Questo deposito è in una zona dove ci sono altre attività industriali ad alto rischio, vicino a una
raffineria e in una zona di passaggio anche per i cittadini, che soprattutto nella stagione estiva, si recano al mare.
Qui non è in ballo solo la sicurezza delle lavoratrici e dei lavoratori, ma la sicurezza di un’intera area della città di Livorno. Questo è un segnale che va colto.
Non sappiamo ancora le precise cause di questa esplosione ma comunque ogni incidente sul lavoro accade perché non si spende sulla prevenzione a vantaggio del profitto.
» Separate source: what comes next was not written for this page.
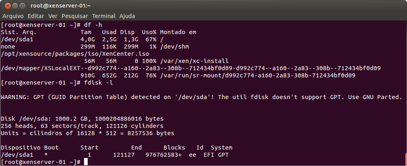
Task: Click the GPT WARNING message line
Action: tap(201, 97)
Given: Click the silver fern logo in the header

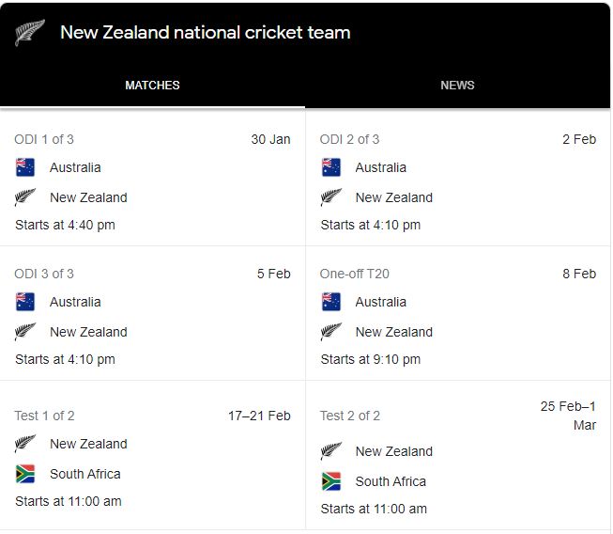Looking at the screenshot, I should [x=30, y=33].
Spesso si sente dire che va ridotto il costo del lavoro, e quei risparmi vengono fatti scommettendo sulla vita delle lavoratrici e dei lavoratori.
Con il ricatto della disoccupazione i padroni, i proprietari dei mezzi di produzione, impongono alle lavoratrici e ai lavoratori condizioni da “nuovo schiavismo”, mentre i risparmi sui costi della
sicurezza ingrassano i profitti e i dividendi.
Intanto chi chiede condizioni di lavoro più sicure, in porto e altrove, subisce provvedimenti disciplinari, mentre i sindacati che non si piegano ad accettare accordi capestro vengono emarginati, il tutto sotto l’occhio paterno dell’Autorità Portuale.
Sappiamo bene tutte e tutti che la richiesta di maggiori norme di sicurezza cade nel vuoto in questa società, società capitalista il cui fine è il profitto individuale.
Una società in cui la Confindustria, che applaude al proprio congresso gli assassini della Thyssen-Krupp, si preoccupa della produttività e di maggiori margini di profitto chiedendo nuovi finanziamenti statali, i ministri rilanciano il messaggio, i politici mettono in programma con l’approvazione dei sindacati “rappresentativi” e... i lavoratori muoiono.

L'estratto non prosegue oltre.